IEM and FEMA Projects

These are federal or federally regulated documents produced through IEM, where I have worked as a technical editor since 2020 and an embedded FEMA contractor from 2021 to 2023. Each involves assembling contributions from many authors into a single internally consistent document—maintaining consistent terminology, resolving contradictions across sections, and ensuring that the document reads as one coherent whole rather than a collection of parts.

North Central Texas EOC Handbook Templates (2020)

Context: IEM, contractor to North Central Texas Council of Governments (NCTCOG), 2020

Published: NCTCOG Emergency Preparedness → EOC Handbook Templates

This toolkit comprises three complete sets of Emergency Operations Center handbook templates—covering ICS/ICS-Like, Incident Support Model, and Departmental organizational structures—along with development guides and more than thirty modified ICS forms for each structure. All templates were developed in accordance with NIMS guidance and regional subject-matter expertise for use by emergency management jurisdictions across the Dallas–Fort Worth metropolitan area.

The editorial challenge was consistency at scale across a large suite of operationally interdependent documents: ensuring that terminology, structure, and procedural language were uniform across handbook sets designed for different organizational models, while maintaining the precision that documents used under crisis conditions require. The toolkit was produced in my first year at IEM and has since been adopted and published by NCTCOG for distribution to member jurisdictions.

FEMA Region 10 Cascadia Subduction Zone Earthquake and Tsunami Plan (January 2023)

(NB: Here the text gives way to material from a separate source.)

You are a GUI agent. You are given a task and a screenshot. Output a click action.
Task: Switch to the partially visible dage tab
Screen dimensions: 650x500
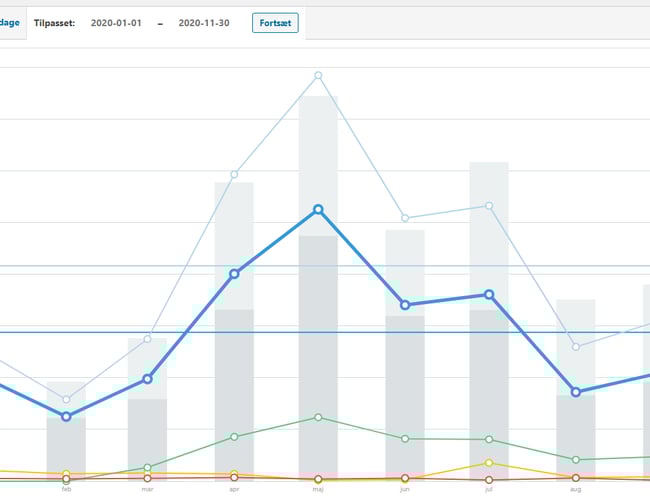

Context: IEM, FEMA contractor, 2023

Published: Washington State Military Department → Hazard Plan

This regional emergency operations plan was produced for FEMA Region 10 in preparation for a Cascadia Subduction Zone seismic event, one of the highest-consequence natural disaster scenarios in North America. The document is multi-agency, multi-author, and structured to be used operationally under crisis conditions, where clarity and precision are not abstract virtues but practical requirements.

The editing challenges were structural as much as stylistic: ensuring consistent terminology across authors who wrote independently, maintaining logical flow across sections with different owners, verifying that cross-references and role assignments were internally coherent, and catching claims that subtly contradicted each other across sections. The document had to read as one coherent plan, not a collection of contributions.

Orange County, New York Multi-Jurisdictional Multi-Hazard Mitigation Plan (2025)

Context: IEM Technical Communications Team, contractor to Orange County, NY, 2025

Published: Town of Newburgh, NY Website → Hazard Mitigation Plan (PDF)

At 2,557 pages covering more than twenty participating jurisdictions, this plan represents the largest class of document in my regular editorial practice. Hazard mitigation plans of this scale are produced by assembling dozens of individually authored Word files—written by planners, subject-matter experts, and jurisdiction representatives across the county—into a single unified document, which is then edited for consistency, coherence, and compliance with FEMA formatting and content standards before submission.

The editorial process for hazard mitigation plans is genuinely collaborative: the IEM Technical Communications Team contributes at multiple stages, with different editors taking ownership of different sections and phases. Final quality review of the combined document—checking for terminology drift, broken cross-references, inconsistent role assignments, and formatting compliance—requires one editor to hold the whole in view at once.

The document goes through multiple submission cycles: to the client for review, back to IEM for revisions, to the state for approval, back again, and ultimately to FEMA. FEMA approval is required for jurisdictions to remain eligible for federal hazard mitigation planning grants, which means the accuracy and internal consistency of the document is not an editorial nicety but a condition of federal funding.